Gemini Data Loggers first supplied Igloo Thermo-Logistics with its small battery powered Tinytag loggers over four years ago.
Since that time Igloo has employed over 40 of the loggers to record temperature within refrigerated vehicles, providing evidence that Igloo is conforming to the requirements of the company's pharmaceutical and food industry customers.
Following the launch of Gemini's new radio-enabled logger communication technology, Igloo incorporated a new system at its facilities in both Watford and Leeds.
Commenting on the benefits of the new equipment, Igloo md Alistair Turner says: "We are now able to view live temperature data from all of our cold rooms 24/7 from any computer anywhere in the world. However, the system also enables us to set alarms so that text and email alerts are issued to key staff if any of the temperatures start to deviate from the norm. As a result, we are able to deal with any problems before they occur." The Tinytag Radio System consists of a number of radio loggers connected wirelessly to a receiver. The receiver is connected to a central PC running Tinytag Explorer Radio software that continuously collects and stores data from the remote loggers.
The radio loggers work together in a mesh network, in which all the devices work together to send information to the central receiver. It allows for continuous connections and automatic reconfiguration around broken or blocked paths by hopping data from node to node until the destination is reached.
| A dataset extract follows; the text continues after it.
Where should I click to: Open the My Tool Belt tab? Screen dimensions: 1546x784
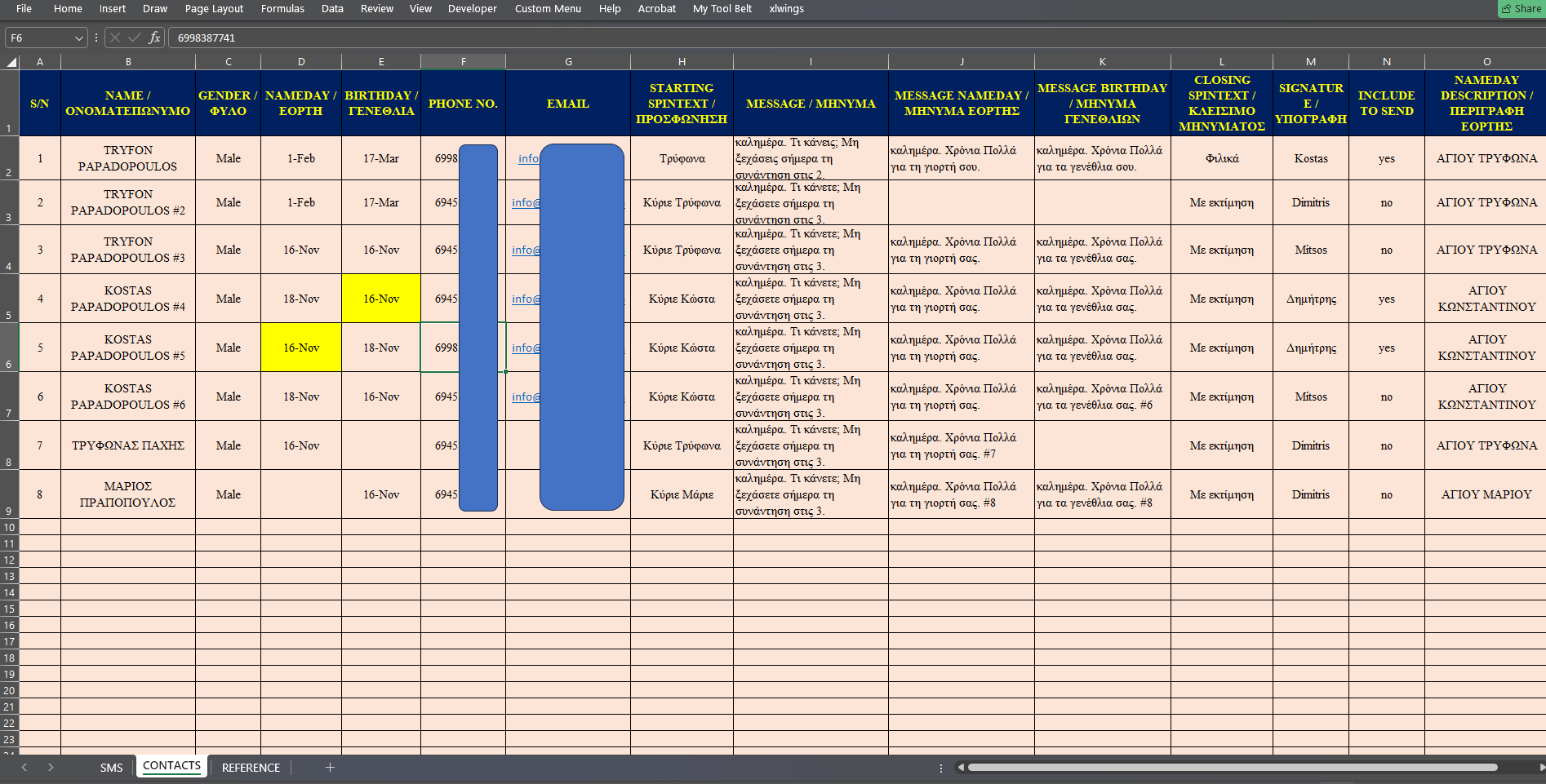coord(722,9)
"The mesh network capability effectively means that we have found a way for radio to go around corners," says Gemini's Nigel Palmer. "The radios have a 200 metre range and sensor cables can extend up to 10 metres.
This means that the radio loggers can be mounted high above the sensor locations to maximise radio connectivity." The Tinytag radio loggers were first installed by Igloo in late summer 2010 and Alistair Turner has been delighted with the system. He says: "We chose Tinytags, following a trial of other products, because they proved extremely robust - able to withstand extremes of temperature and physical abuse. The simplicity of the new system meant that costs were very low; we simply installed the software, connected the receiver and mounted the radio loggers."